Grade Level: 4th - 6th; Type: Chemistry
Identify a variety of unknown substances that look alike by identifying their properties.
- What are properties?
- What are physical properties?
- What are chemical properties?
- Define soluble, insoluble.
- Define precipitate?
- Differentiate between a physical and a chemical change?
On the information level, this experiment serves to acquaint students with the use of known properties to identify specific substances. For example, one can readily differentiate between salt and sugar by taste. One may differentiate these same substances by the appearance of the granules. Another approach would be to test them in terms of their solubility or insolubility in water. Still another approach may deal with chemical indicators. In sum, the student uses basic information such as the physical and chemical characteristics of substances in order to identifyt hem. In the process, the student develops basic laboratory skills in safely handling mystery ”substances .“ An exciting challenge!
- 5 plastic vials with covers
- granulated sugar
- baking powder
- plaster of Paris
- clear iodine
- a beaker
- 5 large plastic coated paper plates
- a pen
- 5 plastic spoons
- 5 stirring rods
- 5 small paper cups
- magnifying glass
- paper towels
These materials are readily available from the local supermarket and from the science classroom or purchased from Chem. Scientific or Science Kit.
- Gather all the materials you will need for this project.
- Wear your safety glasses, gloves and apron.
- Label each of plastic vials as follows, one each of A, B, C, D and E.
- Have a friend or a parent, fill each of the plastic containers with each of the white powders, namely salt, sugar, flour, baking soda and plaster of Paris. They are not to tell you into which of the five vials they have placed the powders. They are Mystery Powders to you!
- Your task is to identify each one by their properties, physical and chemical.
- Before you begin, copy the data chart provided below so that you can readily record your observations. You may wish to take photos of the reactions of each of the five white powders to display with your project or enclose in your final report.

(GIVEN INFORMATION)
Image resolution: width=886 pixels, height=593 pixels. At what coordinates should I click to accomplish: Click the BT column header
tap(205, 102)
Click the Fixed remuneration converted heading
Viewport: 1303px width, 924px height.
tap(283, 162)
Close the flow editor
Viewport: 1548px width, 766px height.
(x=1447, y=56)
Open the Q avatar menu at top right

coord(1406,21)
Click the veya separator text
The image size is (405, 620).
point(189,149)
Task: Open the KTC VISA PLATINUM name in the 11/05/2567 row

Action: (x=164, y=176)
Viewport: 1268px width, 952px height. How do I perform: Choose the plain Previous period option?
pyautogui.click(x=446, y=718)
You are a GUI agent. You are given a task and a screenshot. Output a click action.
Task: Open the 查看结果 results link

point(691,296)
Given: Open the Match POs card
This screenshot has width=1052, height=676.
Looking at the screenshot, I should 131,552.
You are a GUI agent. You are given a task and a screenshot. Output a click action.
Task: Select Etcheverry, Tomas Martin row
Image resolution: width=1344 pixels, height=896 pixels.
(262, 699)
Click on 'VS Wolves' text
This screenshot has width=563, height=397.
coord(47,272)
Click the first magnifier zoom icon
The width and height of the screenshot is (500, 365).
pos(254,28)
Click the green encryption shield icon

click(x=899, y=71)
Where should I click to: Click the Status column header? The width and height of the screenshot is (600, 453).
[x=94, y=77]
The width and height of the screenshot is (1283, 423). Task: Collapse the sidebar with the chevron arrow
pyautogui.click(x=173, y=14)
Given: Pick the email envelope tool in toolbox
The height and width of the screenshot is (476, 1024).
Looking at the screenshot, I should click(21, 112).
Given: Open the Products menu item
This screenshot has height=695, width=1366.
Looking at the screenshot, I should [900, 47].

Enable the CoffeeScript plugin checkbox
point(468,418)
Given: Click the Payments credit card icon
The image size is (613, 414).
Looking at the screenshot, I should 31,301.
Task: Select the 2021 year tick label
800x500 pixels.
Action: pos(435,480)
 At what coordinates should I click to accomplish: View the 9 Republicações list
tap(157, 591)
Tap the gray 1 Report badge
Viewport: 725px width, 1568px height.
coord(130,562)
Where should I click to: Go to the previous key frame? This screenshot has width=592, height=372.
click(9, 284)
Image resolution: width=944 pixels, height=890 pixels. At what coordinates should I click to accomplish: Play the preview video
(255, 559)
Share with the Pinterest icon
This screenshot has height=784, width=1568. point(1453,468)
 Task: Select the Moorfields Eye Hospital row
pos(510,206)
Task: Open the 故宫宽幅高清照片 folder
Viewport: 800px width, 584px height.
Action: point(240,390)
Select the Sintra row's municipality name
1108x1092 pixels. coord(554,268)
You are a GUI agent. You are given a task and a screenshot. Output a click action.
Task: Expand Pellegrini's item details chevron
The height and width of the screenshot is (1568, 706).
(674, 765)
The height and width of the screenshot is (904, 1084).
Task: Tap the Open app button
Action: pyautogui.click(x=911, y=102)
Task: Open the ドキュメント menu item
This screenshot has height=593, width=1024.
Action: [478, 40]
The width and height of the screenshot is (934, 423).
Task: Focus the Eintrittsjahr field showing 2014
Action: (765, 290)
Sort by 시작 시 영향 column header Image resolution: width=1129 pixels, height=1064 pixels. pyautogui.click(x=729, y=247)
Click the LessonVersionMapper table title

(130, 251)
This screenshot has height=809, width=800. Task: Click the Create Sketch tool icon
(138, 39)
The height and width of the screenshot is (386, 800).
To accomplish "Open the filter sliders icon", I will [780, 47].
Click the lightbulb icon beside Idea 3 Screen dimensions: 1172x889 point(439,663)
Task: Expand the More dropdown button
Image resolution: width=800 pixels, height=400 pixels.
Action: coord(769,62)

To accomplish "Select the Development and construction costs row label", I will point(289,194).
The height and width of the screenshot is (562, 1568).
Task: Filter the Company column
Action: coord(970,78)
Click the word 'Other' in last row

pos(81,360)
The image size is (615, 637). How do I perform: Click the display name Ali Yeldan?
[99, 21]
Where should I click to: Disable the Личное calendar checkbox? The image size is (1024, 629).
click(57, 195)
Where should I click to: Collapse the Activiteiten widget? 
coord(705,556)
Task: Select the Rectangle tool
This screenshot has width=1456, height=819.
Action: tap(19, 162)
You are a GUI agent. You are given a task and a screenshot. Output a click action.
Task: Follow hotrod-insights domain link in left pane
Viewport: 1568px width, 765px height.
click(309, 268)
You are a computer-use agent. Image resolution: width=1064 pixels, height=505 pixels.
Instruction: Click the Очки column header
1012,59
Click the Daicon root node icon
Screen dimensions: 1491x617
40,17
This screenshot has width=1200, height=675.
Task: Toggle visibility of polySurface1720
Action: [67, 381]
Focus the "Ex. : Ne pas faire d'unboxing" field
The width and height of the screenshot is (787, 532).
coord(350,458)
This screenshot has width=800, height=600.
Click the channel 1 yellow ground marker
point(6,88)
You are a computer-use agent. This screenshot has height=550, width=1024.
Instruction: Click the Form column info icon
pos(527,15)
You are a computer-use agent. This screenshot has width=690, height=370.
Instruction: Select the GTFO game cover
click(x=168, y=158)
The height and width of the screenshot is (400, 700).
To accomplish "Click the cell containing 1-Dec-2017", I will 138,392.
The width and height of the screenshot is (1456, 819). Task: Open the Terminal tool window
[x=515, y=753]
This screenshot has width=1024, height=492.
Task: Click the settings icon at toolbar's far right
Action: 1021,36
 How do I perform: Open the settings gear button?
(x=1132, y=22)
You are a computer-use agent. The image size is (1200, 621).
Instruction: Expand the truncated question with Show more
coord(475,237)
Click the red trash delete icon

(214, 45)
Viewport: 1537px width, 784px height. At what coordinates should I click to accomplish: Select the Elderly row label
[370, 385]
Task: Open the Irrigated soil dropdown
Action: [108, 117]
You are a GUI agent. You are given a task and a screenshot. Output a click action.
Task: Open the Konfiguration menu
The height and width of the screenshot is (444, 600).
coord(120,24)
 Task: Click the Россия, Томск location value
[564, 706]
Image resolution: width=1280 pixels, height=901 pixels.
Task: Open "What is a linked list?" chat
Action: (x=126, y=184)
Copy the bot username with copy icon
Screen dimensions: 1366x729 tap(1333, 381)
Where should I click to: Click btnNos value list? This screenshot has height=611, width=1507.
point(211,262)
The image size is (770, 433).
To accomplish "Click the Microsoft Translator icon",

(PROMPT) Extend the mystery powders experiment text above, picking up right after its last sentence, which suggests taking photos of the reactions of the five white powders, and carrying the procedure forward.

(REPLY TO THE TASK)
- Start by placing 5 circles on the first large plastic plate and label them A, B, C, D and E.Now using separate plastic spoons, place a small amount of each powder in each circle. View each of the powders with your magnifying glass and record your observations. Note the size and shape of the particles.
- Be careful. Smell each of the powder. Any distinct odor? Record your observations.
- No tasting! One or more may be poisons!
- Now taking one powder at a time, place a small amount in a test tube and add water? Stir. Use a separate stirring rod for each powder! Which ones are soluble in water giving you a clear solution? Which ones give you a cloudy or murky appearance? Record your observations in your data chart.
- Take a fresh plate, make your five circles, place each of the powders in the labeled circles and place a drop of iodine on each one. Any color changes? Record your observations.
- Repeat step 11, use afresh paper plate, but this time place a few drops of vinegar on each of the powders. Record your observations.
- Take each of the small paper cups. Place a teaspoon of powder in each one. Use a separate teaspoon each time. Label the cups. Now pour a small amount of water on top of each powder and store the open cups for one day. Then observe and record your results.
- Based on the data gathered can you identify which of the white powders were sugar, salt, flour, baking powder and plaster of Paris?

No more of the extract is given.